* **Data for this task**:
━━━━━━━━━━━━━━━━━━━━

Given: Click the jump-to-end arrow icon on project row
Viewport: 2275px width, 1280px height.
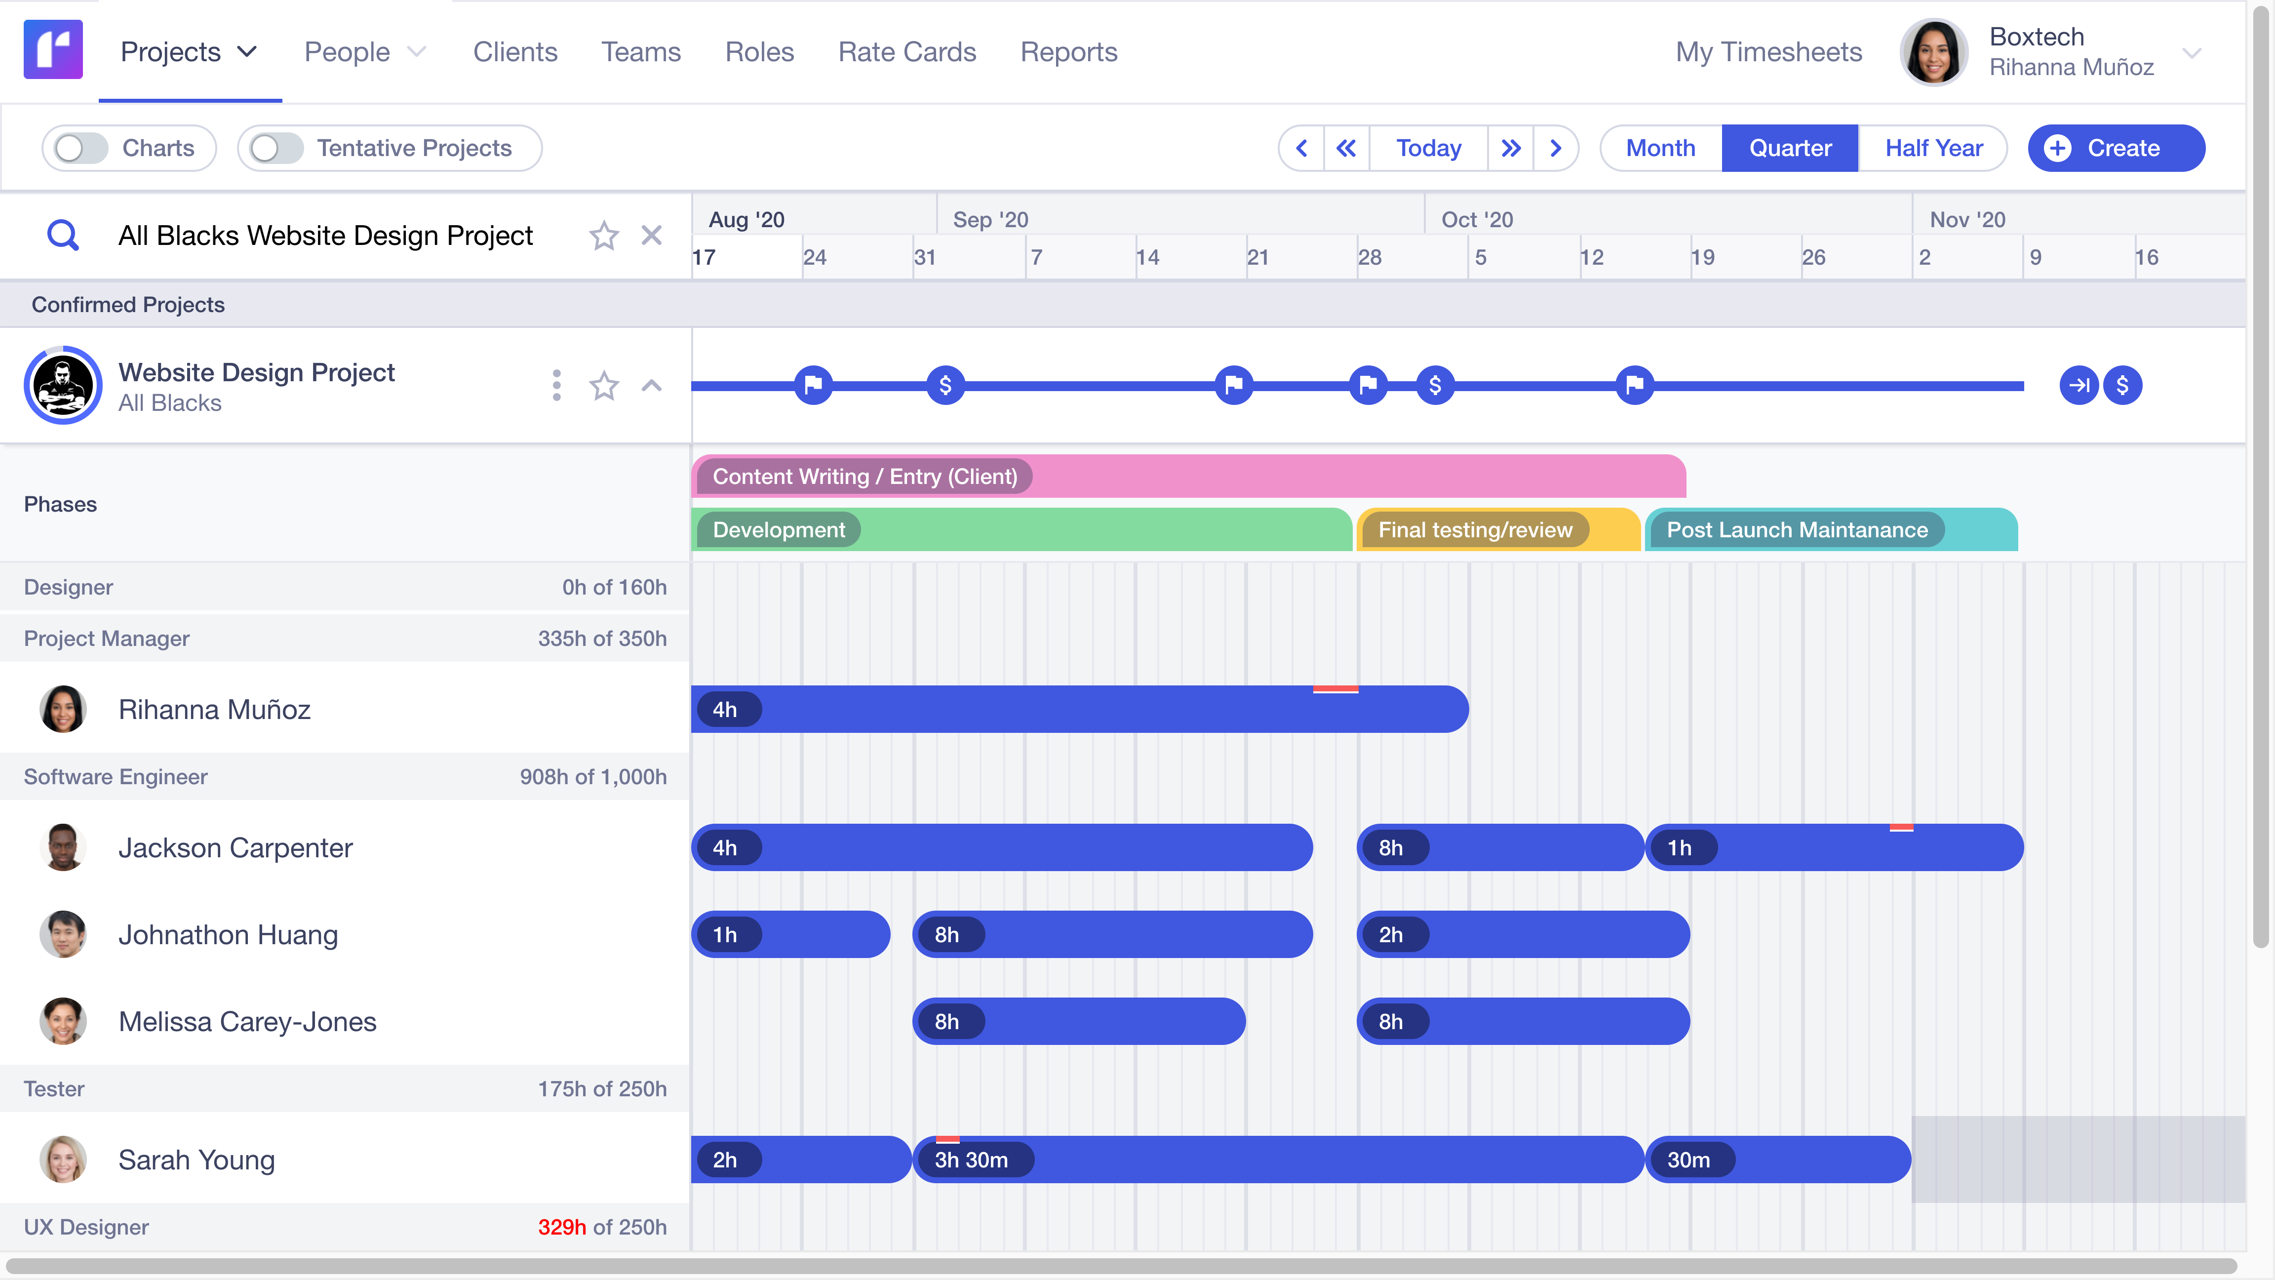Looking at the screenshot, I should (x=2079, y=384).
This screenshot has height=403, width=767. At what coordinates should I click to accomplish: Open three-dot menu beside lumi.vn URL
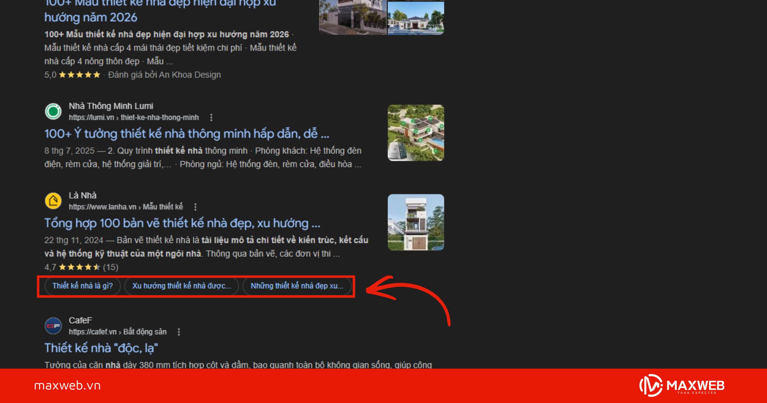pos(211,118)
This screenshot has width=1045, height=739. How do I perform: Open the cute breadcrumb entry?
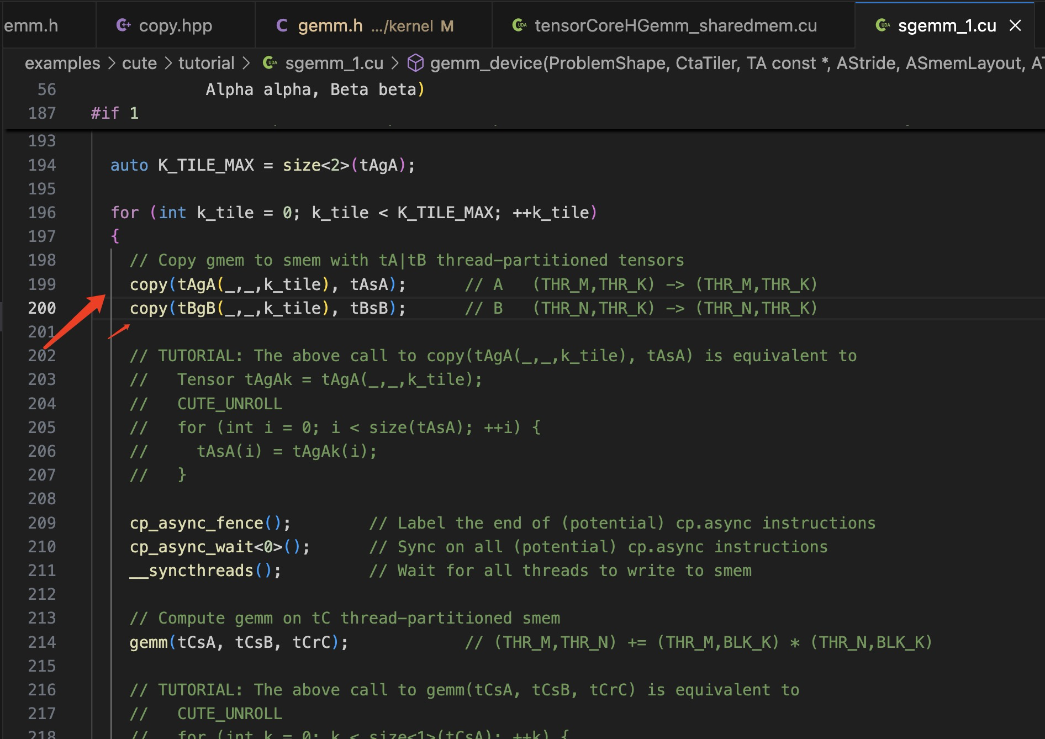(139, 63)
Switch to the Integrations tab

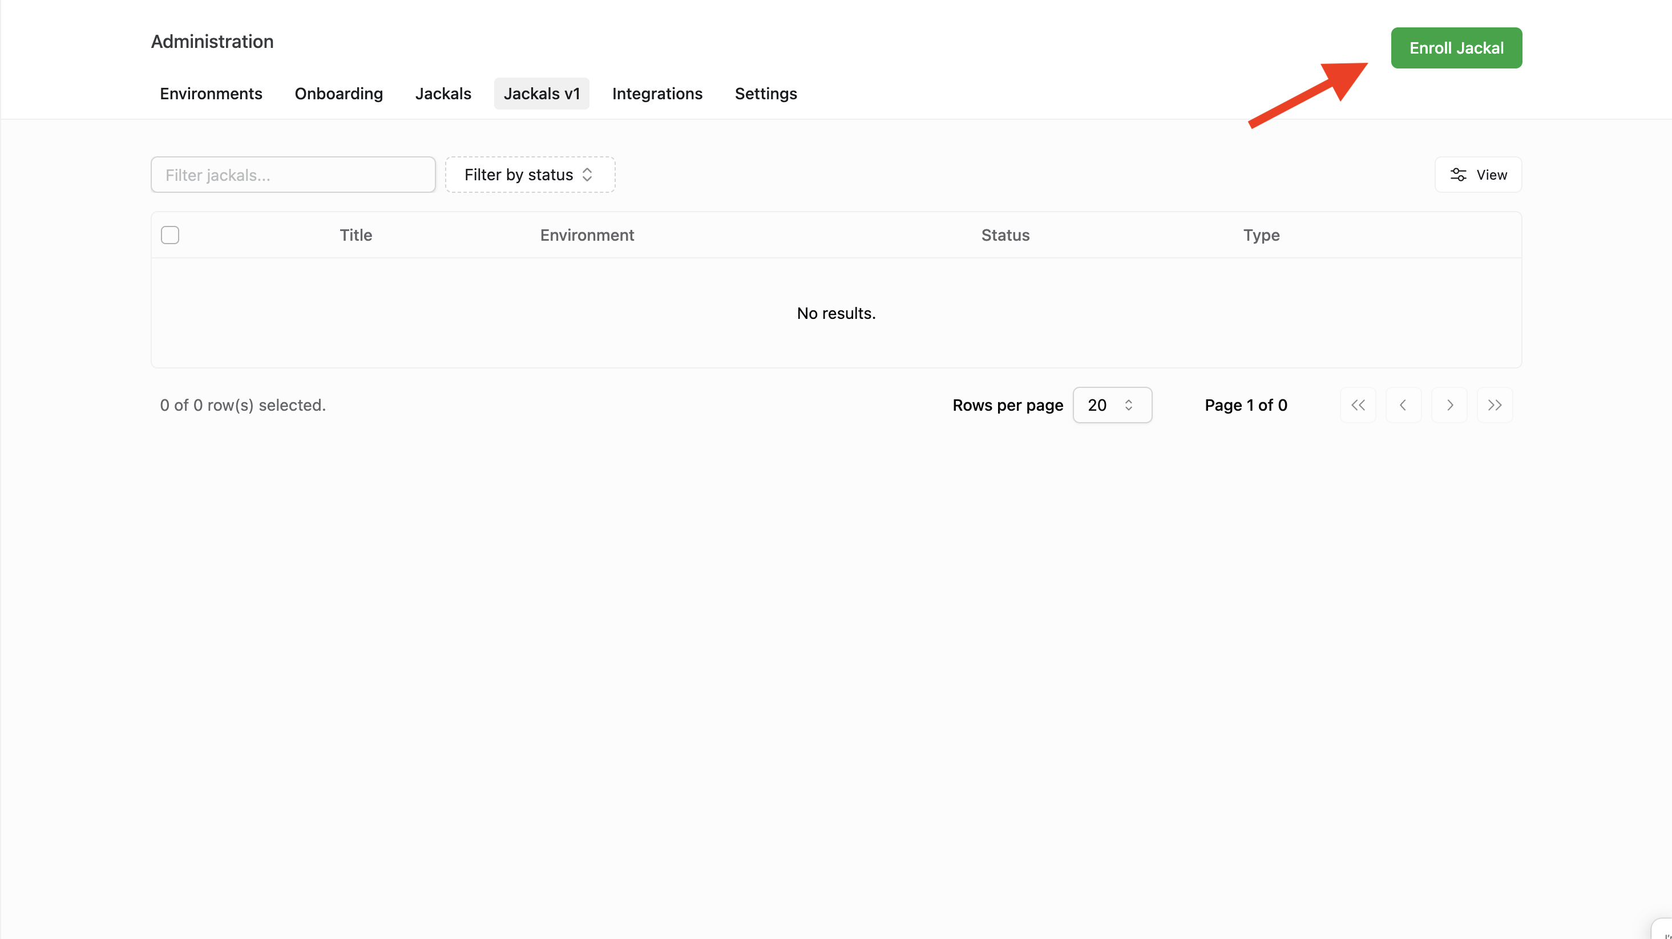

━━━━━━━━━━━━━━━━━━━━

* **Exercise brief**:
Copy out the listing above exactly, and keep the pictures out of it.

* **Answer below**:
Given: Click the jump-to-end arrow icon on project row
Viewport: 2275px width, 1280px height.
Looking at the screenshot, I should (x=2079, y=384).
This screenshot has height=403, width=767. At what coordinates should I click to accomplish: Open three-dot menu beside lumi.vn URL
pos(211,118)
This screenshot has width=1045, height=739. How do I perform: Open the cute breadcrumb entry?
(139, 63)
Switch to the Integrations tab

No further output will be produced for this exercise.